WORK REQUIRED: Starting with the line that contains "Instruction: Open LibreOffice", give again exactly and only each line through the end of the records; include the last line and exclude pictures.
━━━━━━━━━━━━━━━━━━━━━━━━━━━━━━
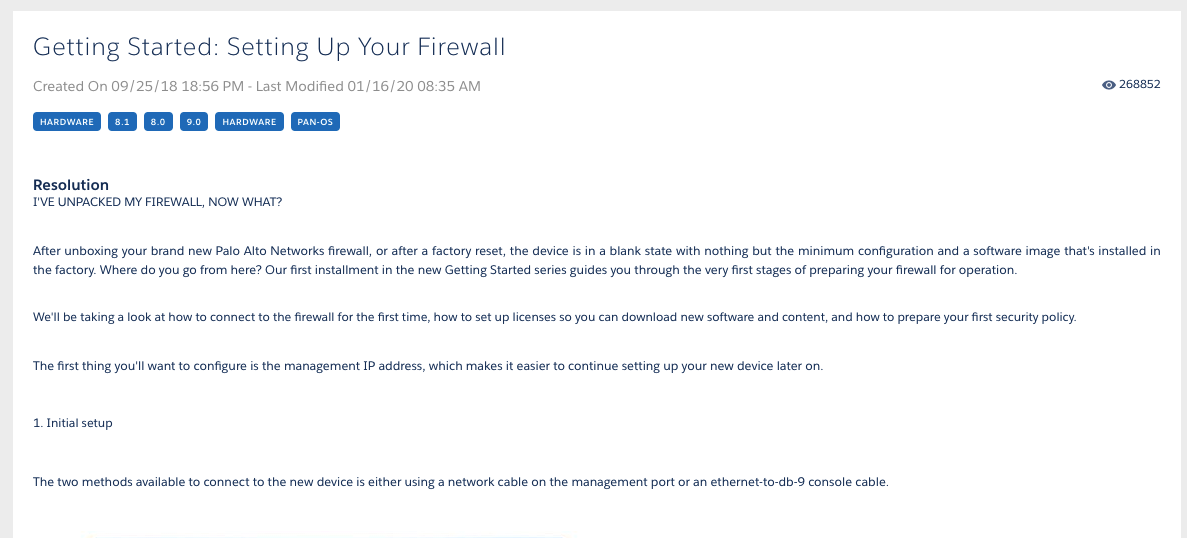Click the "ethernet-to-db-9 console cable" phrase
The height and width of the screenshot is (538, 1187).
click(x=798, y=482)
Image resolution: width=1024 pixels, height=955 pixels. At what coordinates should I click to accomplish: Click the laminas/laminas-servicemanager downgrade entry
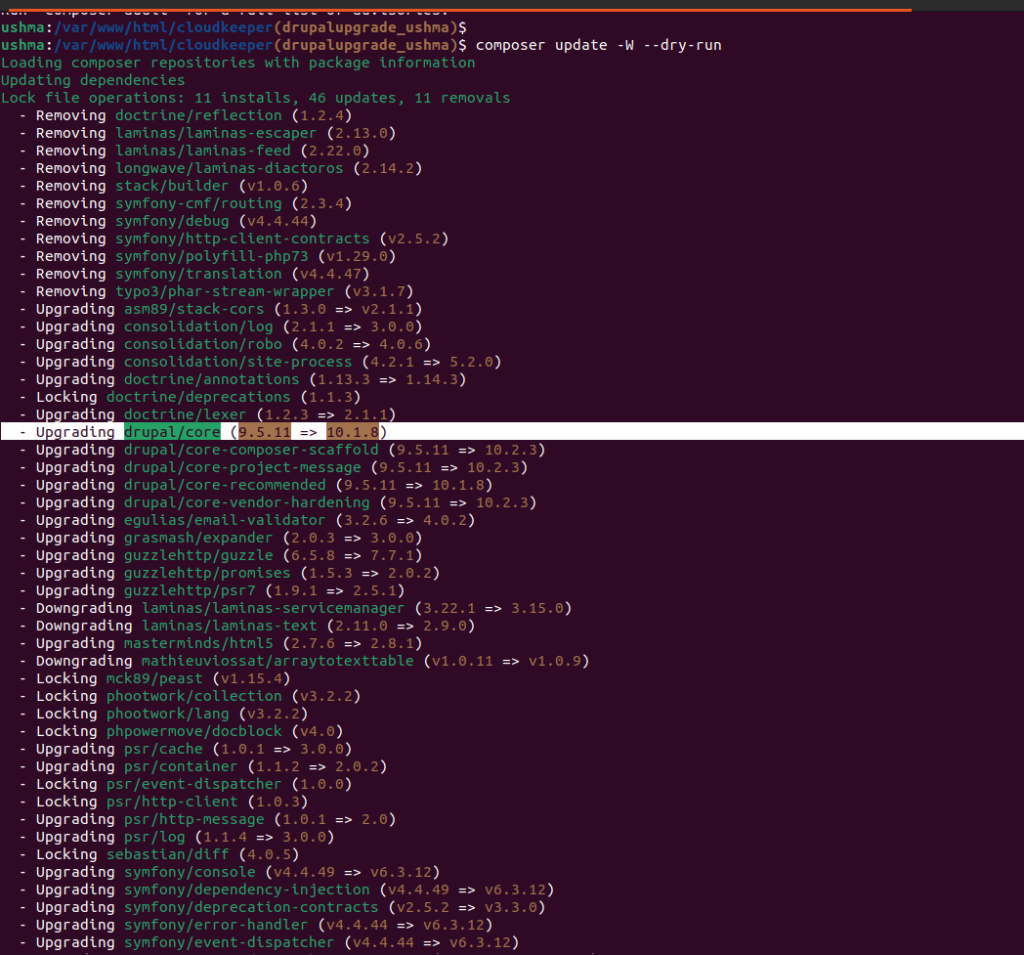272,608
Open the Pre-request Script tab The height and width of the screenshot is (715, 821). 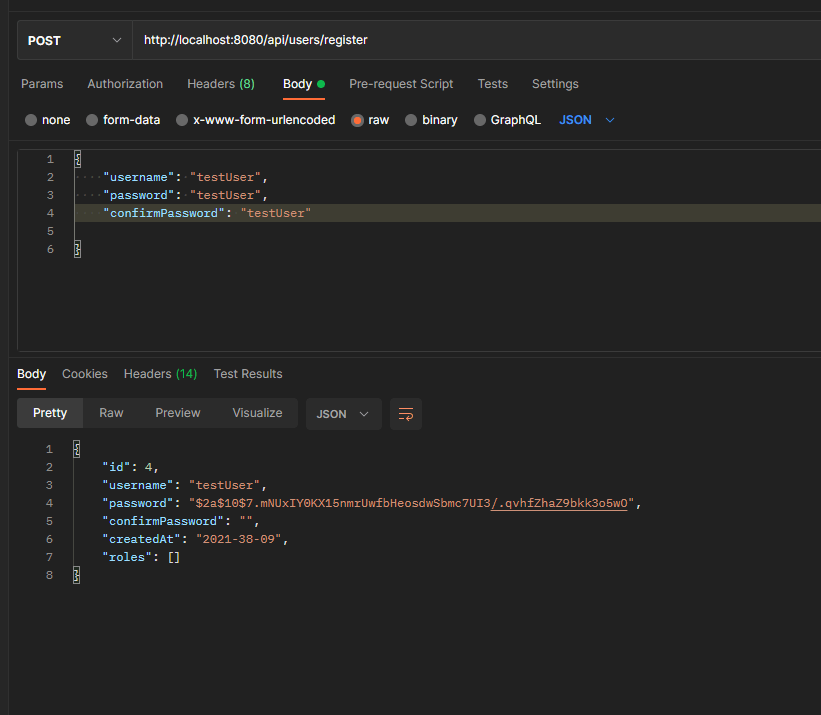coord(401,84)
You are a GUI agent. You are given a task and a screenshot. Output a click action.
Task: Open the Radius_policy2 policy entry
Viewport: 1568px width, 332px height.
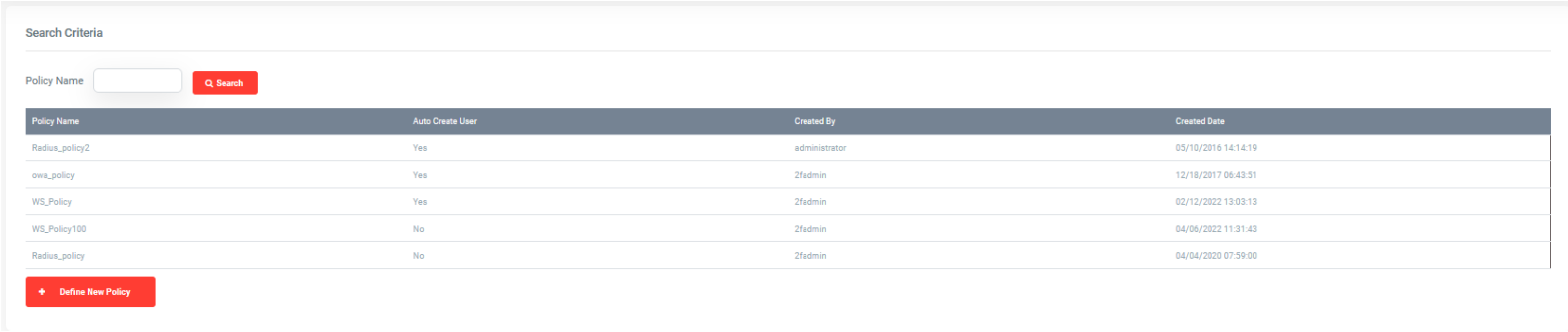click(60, 148)
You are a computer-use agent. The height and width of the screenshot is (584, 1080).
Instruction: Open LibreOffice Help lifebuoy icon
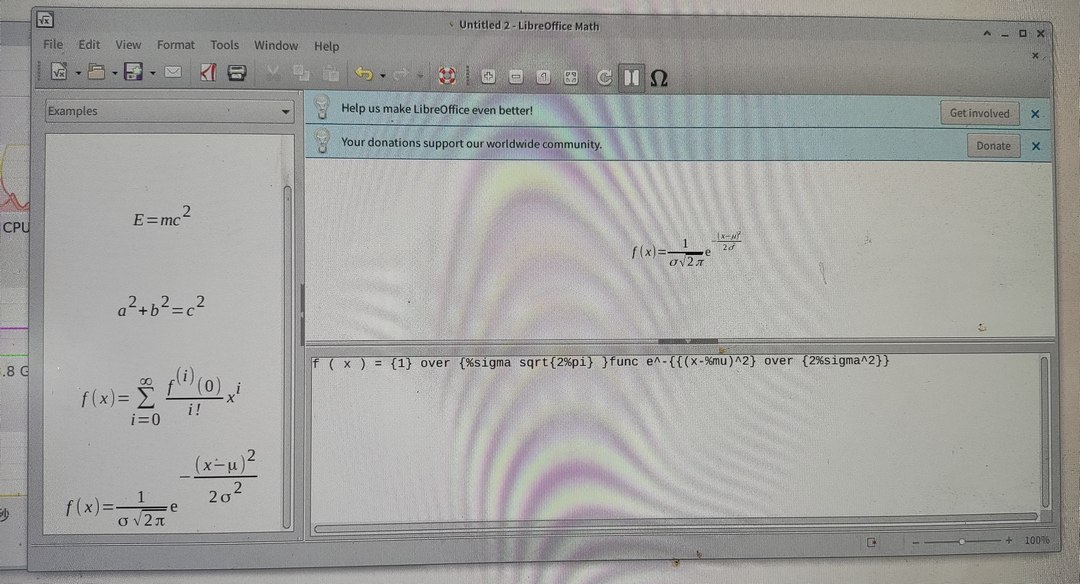(x=446, y=75)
━━━━━━━━━━━━━━━━━━━━━━━━━━━━━━
SOLUTION TO THIS PROBLEM:
Instruction: Open LibreOffice Help lifebuoy icon
(x=446, y=75)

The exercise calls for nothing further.